Great masters are weird. They are talented and they work a lot, but they also have unusual rituals, routines and habits that fuel their genius.
German poet Friedrich Schiller kept rotting apples in his drawer. The awful smell compelled him to write. Intrigued by this fact I go and ask my friends about their strange (or sometimes not so strange) productivity habits. I want to know what my friends' Bad Apples are.
Karolis Strautniekas is an illustrator and he’s very hot right now. He's the great master of the modern day. Though he still has both of his ears. Also, he won't have to wait long years after his death to become famous: Audi, Forbes, and Dropbox — all of the big boys are lining up for his talented hand.
If you're not familiar with Karolis' work, let me put it this way: his art has a quality of a strange dream you're having while napping in a hammock on a warm June evening after reading some thick classical novel. Highly textured, metaphoric, vivid and foggy at the same time. You should see by yourself. Look him up and follow him. Tens of thousands already have.
Despite all the hype, he’s very down to earth. Every time we meet he casually mentions another huge brand that hired him. I remark not seeing him in the gym for a while and he says something like "Facebook contacted me the other day, so I've been a bit busy.” Saying it so casually it doesn’t even count as name-dropping.
"How was the snowboarding in the Alps, Karolis?", I ask about his first holiday in 16 months.
"It was cool, but I had to draw for the New York Times, so I was quite busy", he sighs. You get the point.

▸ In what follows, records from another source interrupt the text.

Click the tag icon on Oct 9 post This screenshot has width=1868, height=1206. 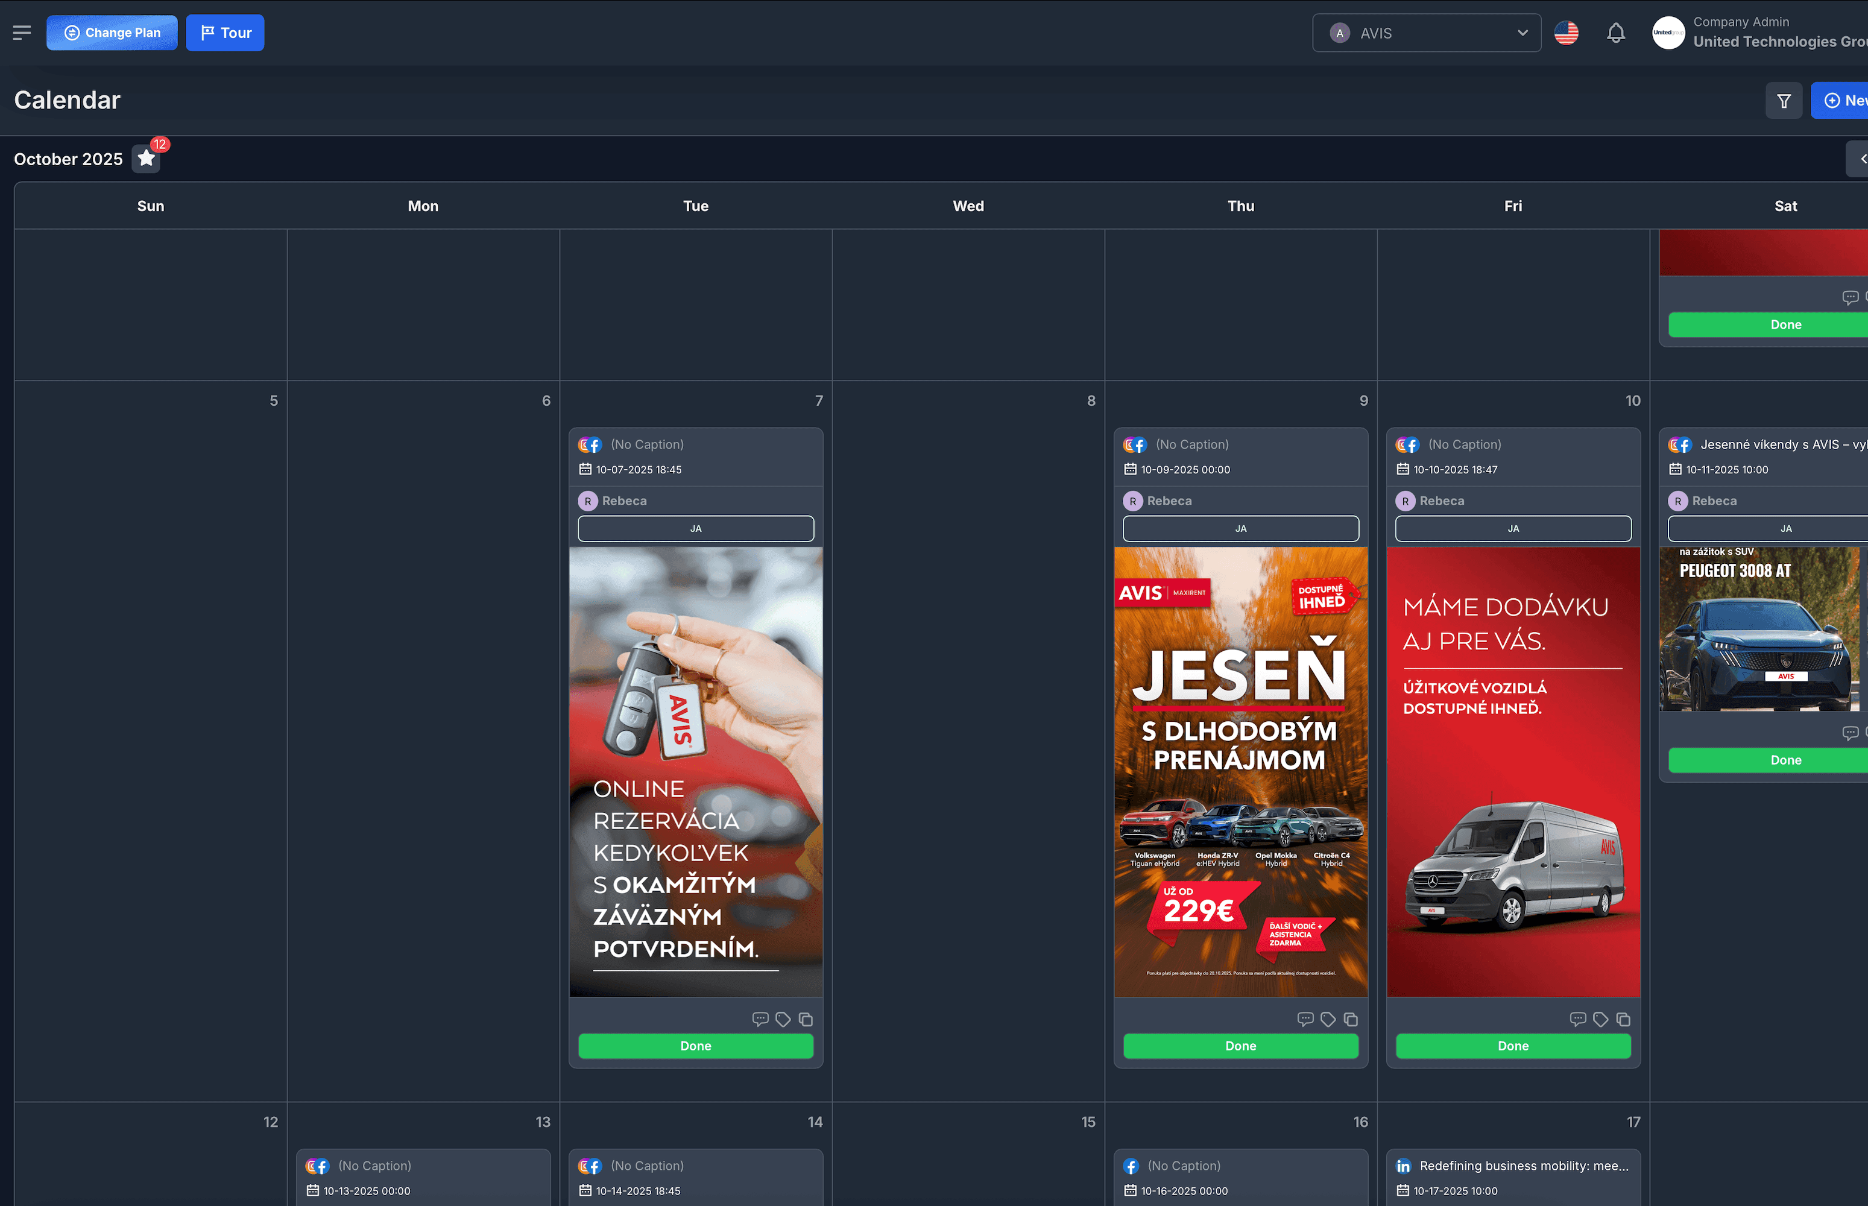tap(1328, 1019)
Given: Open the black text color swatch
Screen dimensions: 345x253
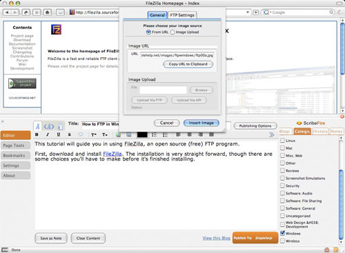Looking at the screenshot, I should point(142,134).
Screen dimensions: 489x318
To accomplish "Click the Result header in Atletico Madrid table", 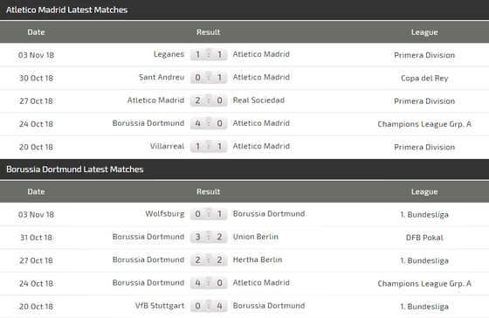I will click(209, 32).
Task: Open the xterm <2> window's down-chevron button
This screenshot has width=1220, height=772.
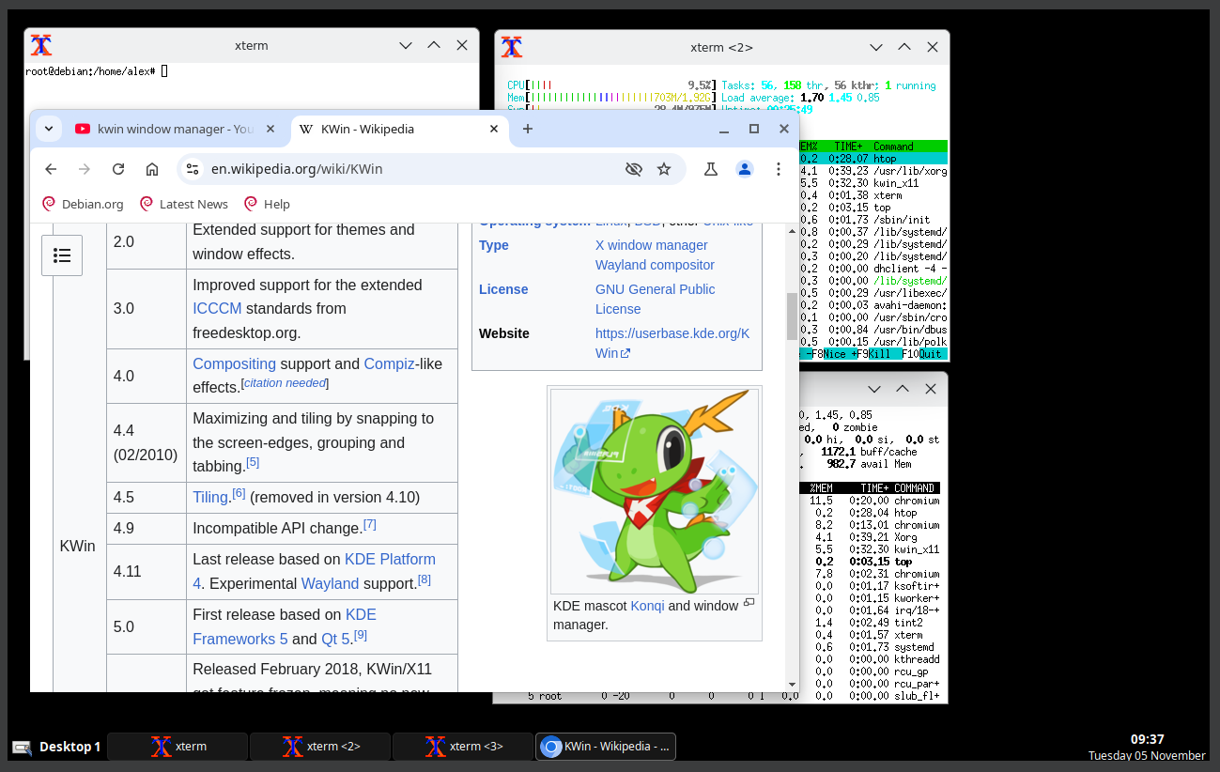Action: tap(876, 47)
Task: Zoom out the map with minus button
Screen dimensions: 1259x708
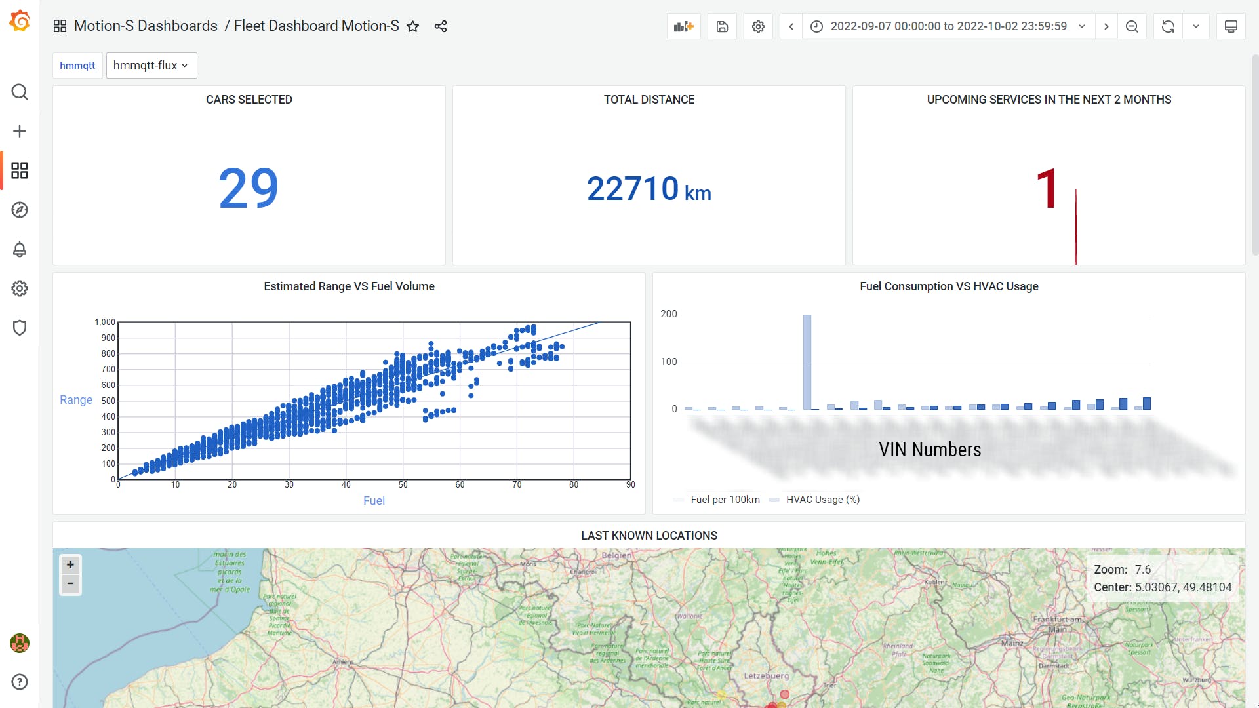Action: click(x=70, y=584)
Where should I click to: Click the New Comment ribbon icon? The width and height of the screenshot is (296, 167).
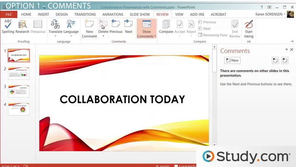point(89,28)
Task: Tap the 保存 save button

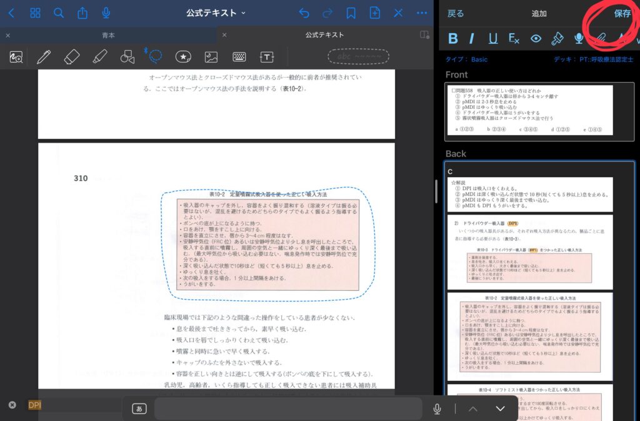Action: click(622, 14)
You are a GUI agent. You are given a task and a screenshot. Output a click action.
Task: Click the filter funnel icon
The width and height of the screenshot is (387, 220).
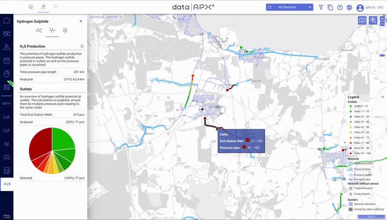[x=321, y=7]
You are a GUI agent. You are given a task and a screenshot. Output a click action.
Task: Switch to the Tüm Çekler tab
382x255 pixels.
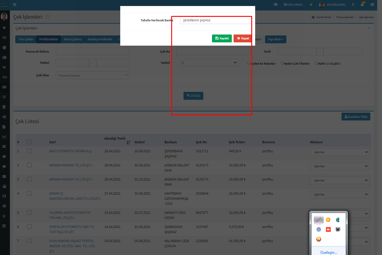pyautogui.click(x=26, y=39)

He’s busy a lot. So I was glad when Karolis agreed to meet for a coffee and spill some beans about his daily routines, working tools and overcoming blocks.
I come to visit him in the studio. Karolis is a part of a creative collective called Wowburo. To get to their place you have to pass two doors. One has "WOW" written on it. And the second has, you guessed it — "BURO", a nice branded interaction.
The place is dim. Faint fluorescent lights shine lazily on the old hardwood floor. Windows nested in thick walls face South without offering too much sunlight. I can't help but feel a bit like in the headmaster’s office. Karolis says it helps to concentrate.
He opens a window to let in some fresh air. The room fills with sounds of trolleys rumbling on the cobblestone. We’re in the old town of Vilnius after all.
There are four workstations in the studio. Four chairs, four identical tables and a lot of Apple products resting on them. The walls are speckled with printouts, cutouts, pictures and scribbles. Just above Karolis' table there's a list of international paper sizes (a0 to a5). "It seemed like a great idea to have it where I could see it at all times, but I only looked at it once or twice", he admits.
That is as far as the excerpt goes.